* **To do**:
Give everything in the material below from the line containing "1372x879 pixels." down to the line containing "Action: (1342, 698)", both included, as a numbered list with blank lines dropped. Leave the pictures out of your answer.

* **Material supplied**:
▼
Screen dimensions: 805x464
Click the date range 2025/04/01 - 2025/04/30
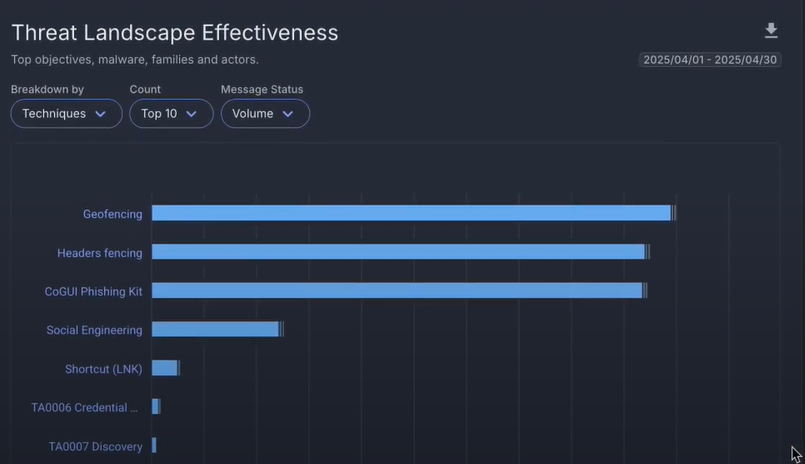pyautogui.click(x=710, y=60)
▲
▼
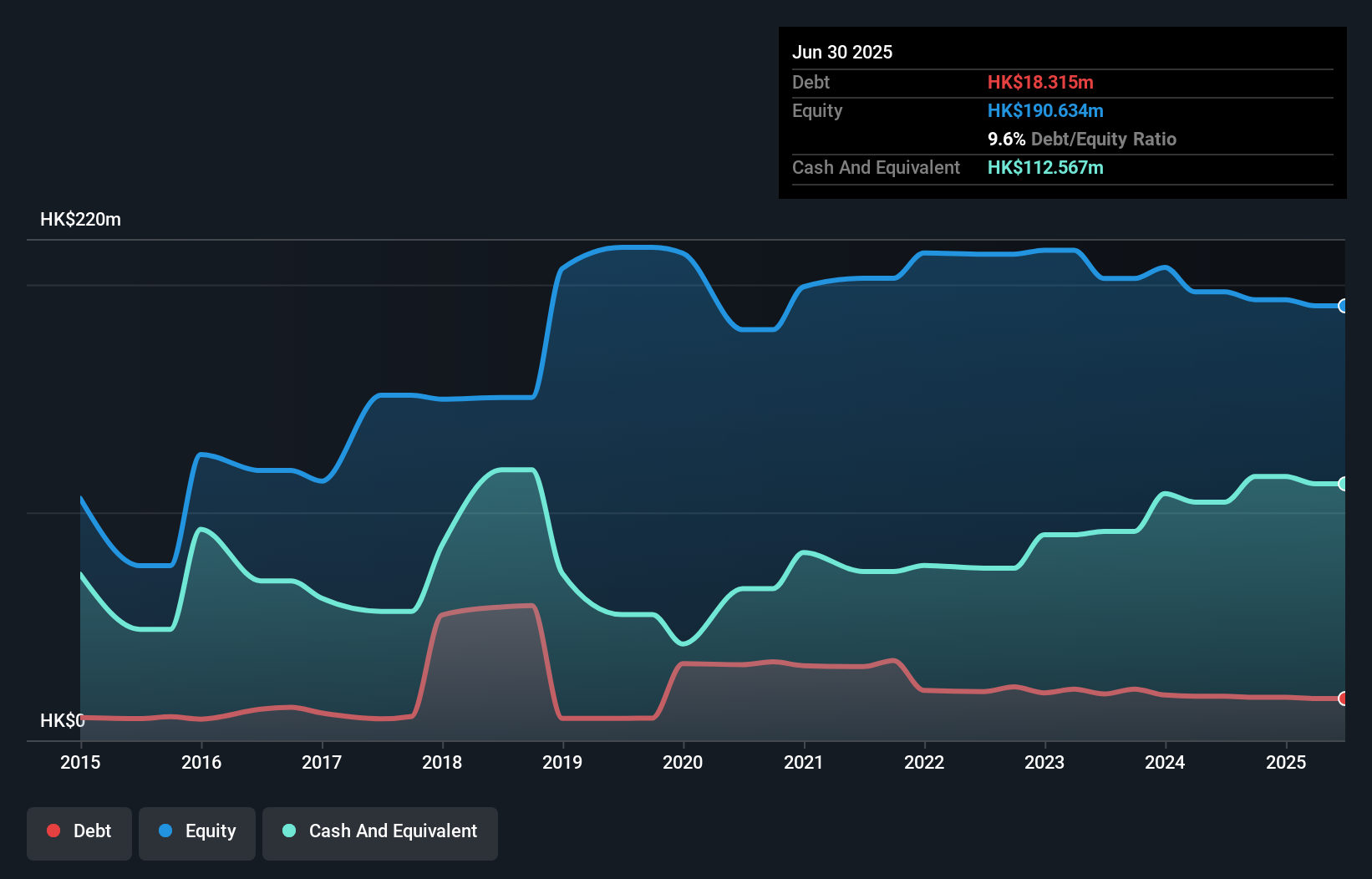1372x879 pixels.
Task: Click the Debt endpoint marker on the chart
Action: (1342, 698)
▲
* **In response**:
1. 1372x879 pixels.
2. Task: Click the Debt endpoint marker on the chart
3. Action: (1342, 698)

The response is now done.